14 Een ieder mens is onvernuftig geworden, zodat hij geen wetenschap heeft, een ieder goudsmid is beschaamd van het gesneden beeld; want zijn gegoten beeld is leugen; en er is geen geest in hen.
各人都成了畜类,毫无知识; 各银匠都因他雕刻的偶像羞愧。 他所铸的偶像本是虚假的, 其中并无气息,
15 Ijdelheid zijn zij, een werk van verleidingen; ten tijde hunner bezoeking zullen zij vergaan.
都是虚无的, 是迷惑人的工作; 到追讨的时候必被除灭。
16 Jakobs deel is niet gelijk die, want Hij is de Formeerder van alles, en Israel is de roede Zijner erfenis; HEERE der heirscharen is Zijn Naam.
雅各的分不像这些, 因他是造作万有的主。 以色列也是他产业的支派, 万军之耶和华是他的名。
17 Raap uw kramerij weg uit het land, gij inwoneres der vesting!
受围困的人哪,当收拾你的财物, 从国中带出去。
18 Want zo zegt de HEERE: Ziet, Ik zal de inwoners des lands op ditmaal wegslingeren, en zal ze benauwen, opdat zij het vinden.
因为耶和华如此说: 这时候,我必将此地的居民, 好像用机弦甩出去, 又必加害在他们身上, 使他们觉悟。
19 O, wee mij over mijn breuk! mijn plage is smartelijk; en ik had gezegd: Dit is immers een krankheid, die ik wel dragen zal!
民说:祸哉!我受损伤; 我的伤痕极其重大。 我却说:这真是我的痛苦, 必须忍受。
20 Mijn tent is verstoord, en al mijn zelen zijn verscheurd; mijn kinderen zijn van mij uitgegaan, en zij zijn er niet; er is niemand meer, die mijn tent uitspant, en mijn gordijnen opricht.

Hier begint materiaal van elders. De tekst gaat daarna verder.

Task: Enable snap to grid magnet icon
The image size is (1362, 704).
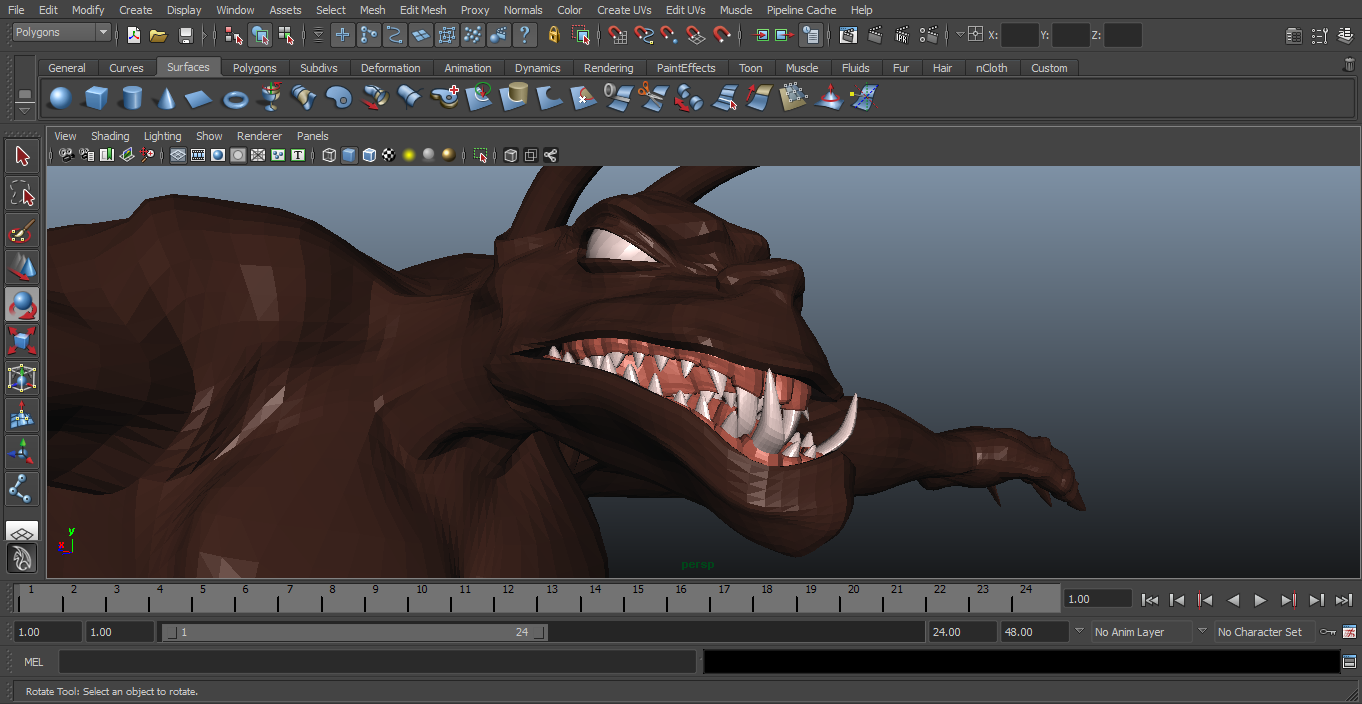Action: point(618,35)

我的帐棚毁坏; 我的绳索折断。 我的儿女离我出去,没有了。 无人再支搭我的帐棚,挂起我的幔子。
21 Want de herders zijn onvernuftig geworden, en hebben den HEERE niet gezocht; daarom hebben zij niet verstandiglijk gehandeld, en hun ganse weide is verstrooid.

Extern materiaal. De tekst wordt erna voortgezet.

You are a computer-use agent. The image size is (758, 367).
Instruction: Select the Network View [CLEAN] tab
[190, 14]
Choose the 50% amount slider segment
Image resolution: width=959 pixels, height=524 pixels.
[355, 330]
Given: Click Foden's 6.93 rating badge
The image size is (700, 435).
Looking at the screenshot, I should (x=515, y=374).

因为牧人都成为畜类, 没有求问耶和华, 所以不得顺利; 他们的羊群也都分散。
22 Ziet, er komt een stem des geruchts, en een groot beven uit het land van het noorden; dat men de steden van Juda zal stellen tot een verwoesting, een woning der draken.

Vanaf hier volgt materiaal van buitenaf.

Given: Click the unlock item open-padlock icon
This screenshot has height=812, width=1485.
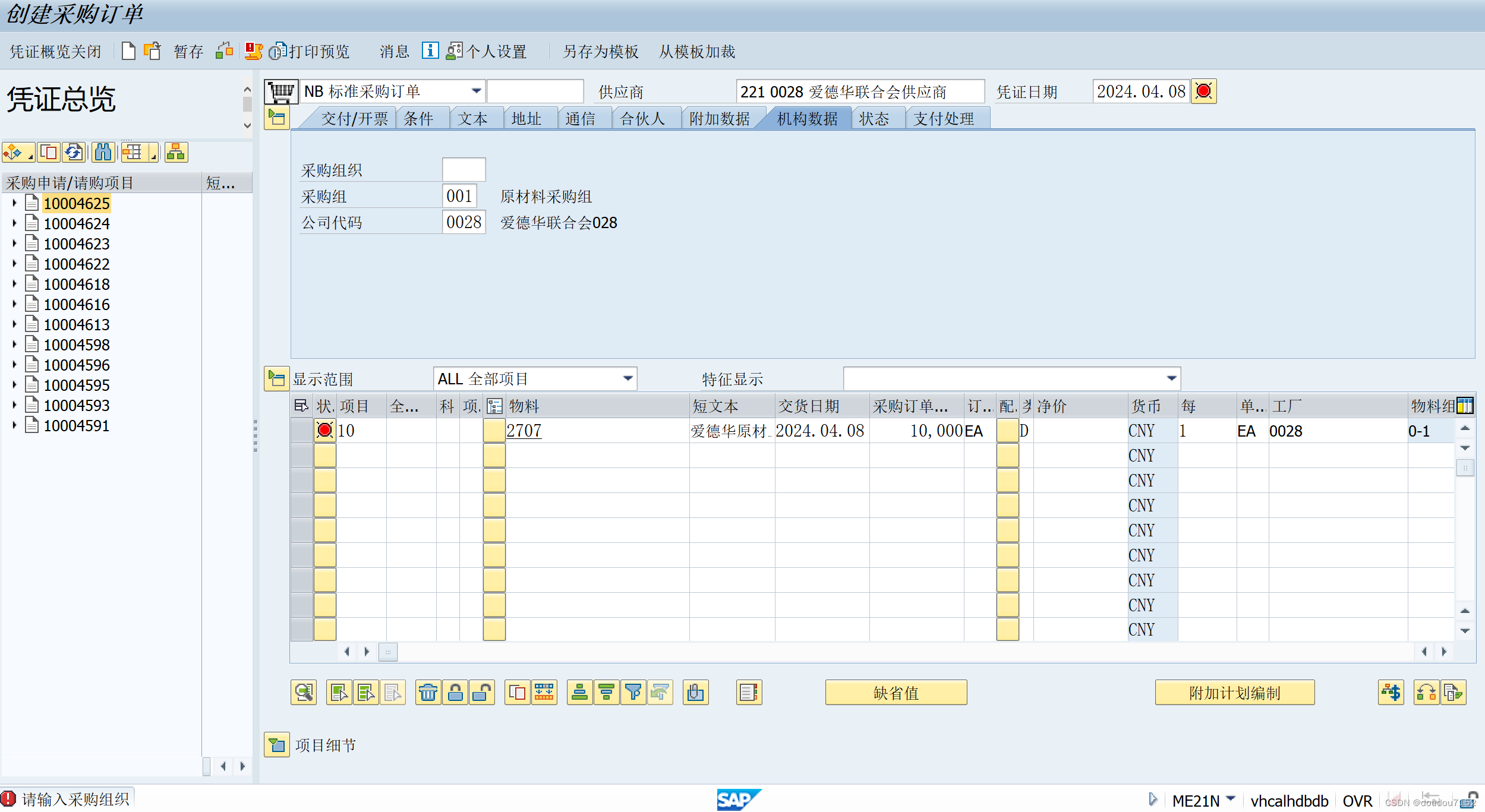Looking at the screenshot, I should coord(481,693).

有风声!看哪,敌人来了! 有大扰乱从北方出来, 要使犹大城邑变为荒凉, 成为野狗的住处。
23 Ik weet, o HEERE! dat bij den mens zijn weg niet is; het is niet bij een man, die wandelt, dat hij zijn gang richte.
耶和华啊,我晓得人的道路不由自己, 行路的人也不能定自己的脚步。
24 Kastijd mij, HEERE! doch met mate; niet in Uw toorn, opdat Gij mij niet te niet maakt.
耶和华啊,求你从宽惩治我, 不要在你的怒中惩治我, 恐怕使我归于无有。
25 Stort Uw grimmigheid uit over de heidenen, die U niet kennen, en over de geslachten, die Uw Naam niet aanroepen; want zij hebben Jakob opgegeten, ja, zij hebben hem opgegeten, en hem verteerd, en zijn woning verwoest.
愿你将忿怒倾在不认识你的列国中, 和不求告你名的各族上; 因为他们吞了雅各,不但吞了,而且灭绝, 把他的住处变为荒场。